La dernière étude d'Euronext sur l'actionnariat des 120 plus grandes entreprises françaises cotées confirme une tendance déjà à l'œuvre ces dernières années : une concentration de l'actionnariat encore plus forte, avec les dix premiers actionnaires qui concentrent 30 % de la capitalisation du CAC 40 à la fin 2023, l'essor du capitalisme familial portée par la hausse en Bourse du secteur du luxe et le poids déterminant des grands assets managers, dont les plus importants sont américains. Directeur de recherche au CNRS, co-auteur d'une récente « sociologie des dirigeants de grandes entreprises » (1), François-Xavier Dudouet décrypte pour La Tribune les grandes évolutions de l'actionnariat et de la gouvernance en France et en souligne les spécificités dans un monde de plus en plus financiarisé.
LA TRIBUNE - Les familles actionnaires de contrôle d'entreprises cotées au CAC 40 détiennent 21,2 % du capital de l'indice à la fin 2023, selon la 7ième étude annuelle d'Euronext sur l'actionnariat des 120 principales entreprises cotées à Paris. Le capitalisme familial est-il une exception française ?

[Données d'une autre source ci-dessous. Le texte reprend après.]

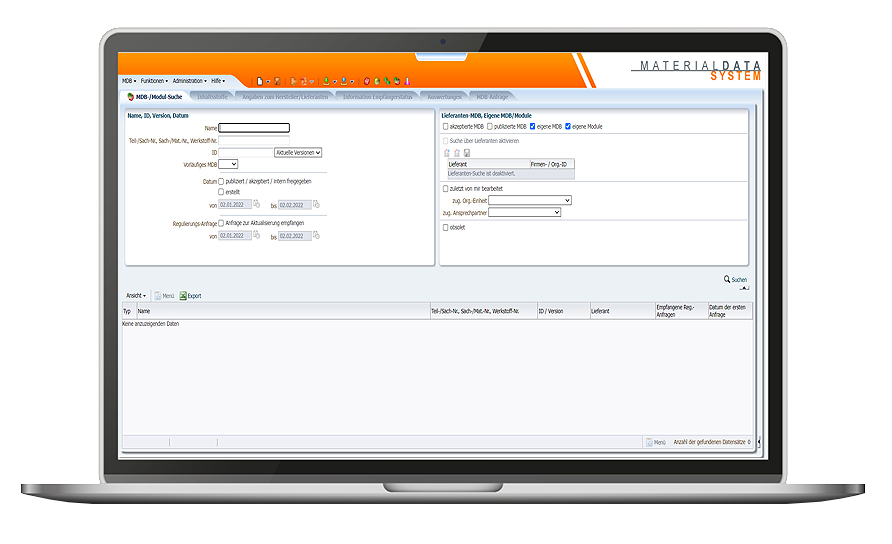Enable the 'akzeptierte MDB' checkbox
This screenshot has width=892, height=544.
pos(446,127)
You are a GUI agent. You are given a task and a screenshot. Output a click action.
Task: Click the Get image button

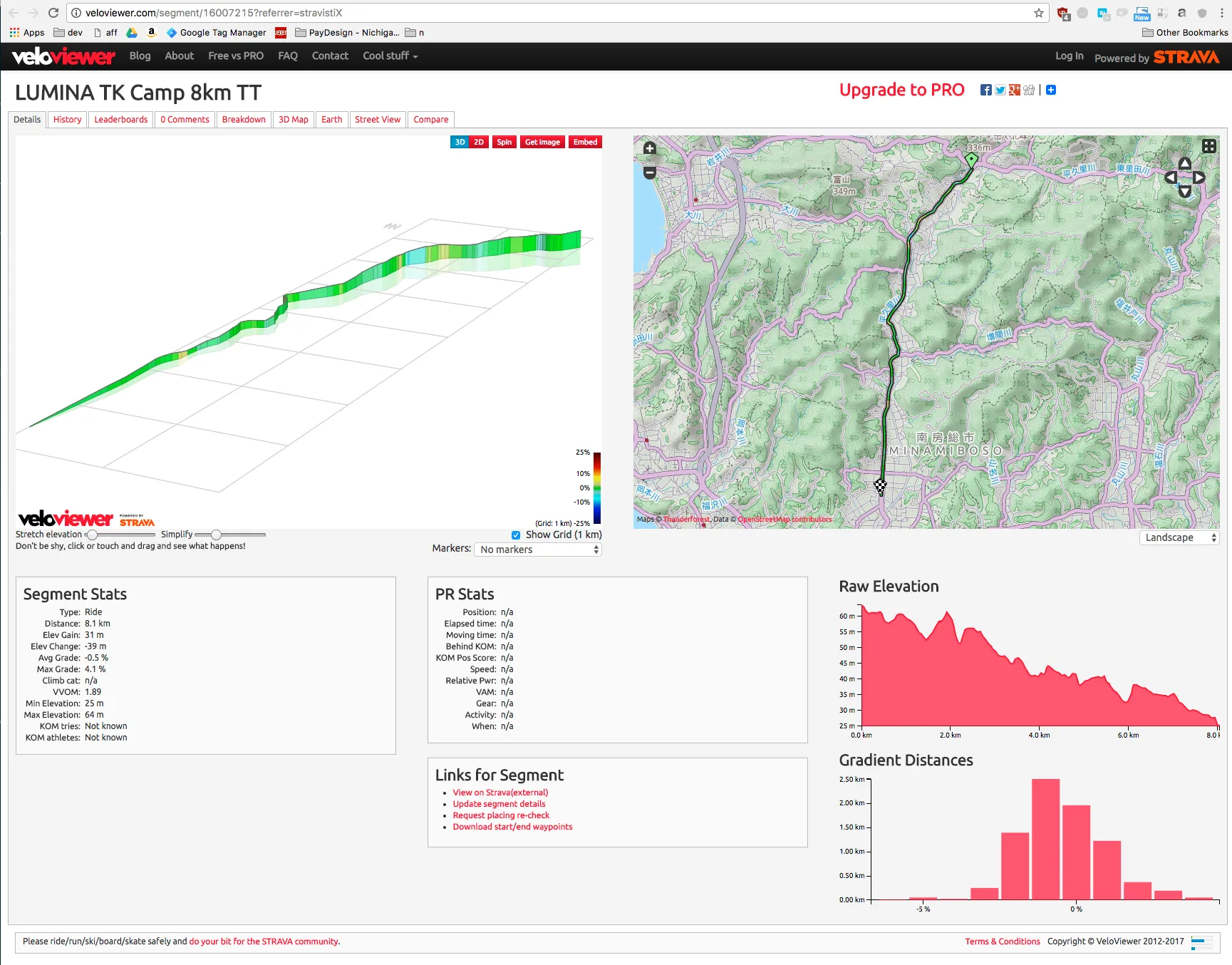pyautogui.click(x=542, y=142)
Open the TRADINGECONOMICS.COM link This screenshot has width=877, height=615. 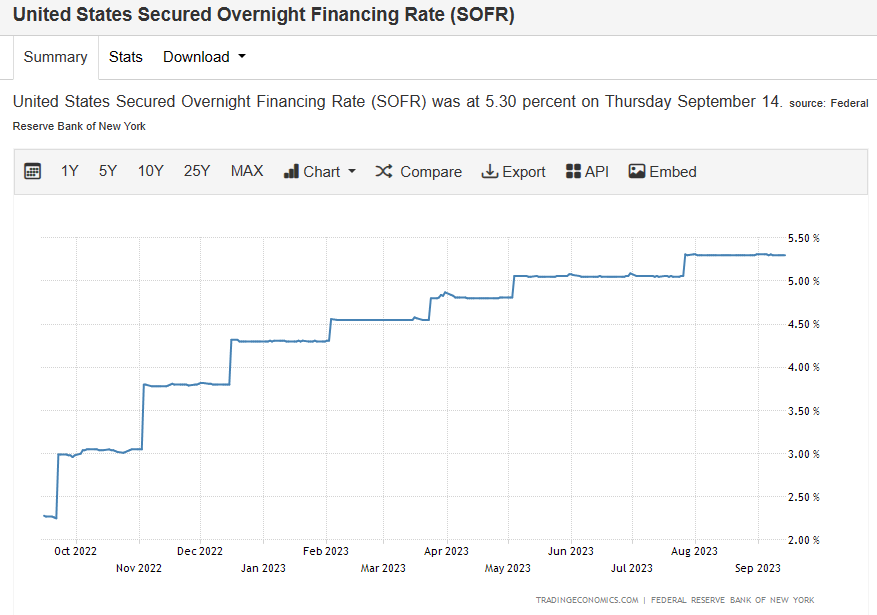tap(585, 600)
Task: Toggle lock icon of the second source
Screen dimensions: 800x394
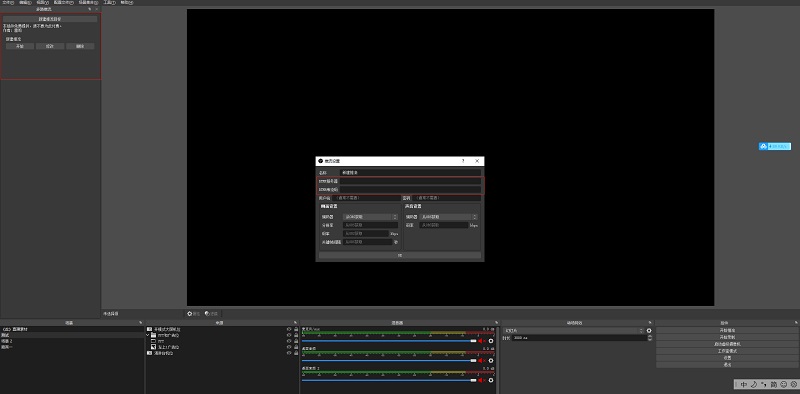Action: pos(296,335)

François-Xavier DUDOUET - La France a toujours eu un capitalisme familial fort et plus développé que dans d'autres pays, comme le Royaume-Uni ou même l'Allemagne. Mais nous ne pouvons pas dire pour autant que ce soit une figure dominante du capitalisme français. Les chiffres d'Euronext sont un peu trompeurs car ils doivent beaucoup à la forte valorisation du secteur du luxe, qui pèse pour un quart de l'indice CAC 40, secteur où les actionnaires familiaux dominent. Mais seule une dizaine d'entreprises sont véritablement dirigées par un représentant de la famille actionnaire. Chez L'Oréal, Carrefour ou Publicis, cela fait longtemps que l'entreprise est dirigée par un manager. Chez Michelin, il n'y a plus de représentant de la famille dans les organes de gouvernance.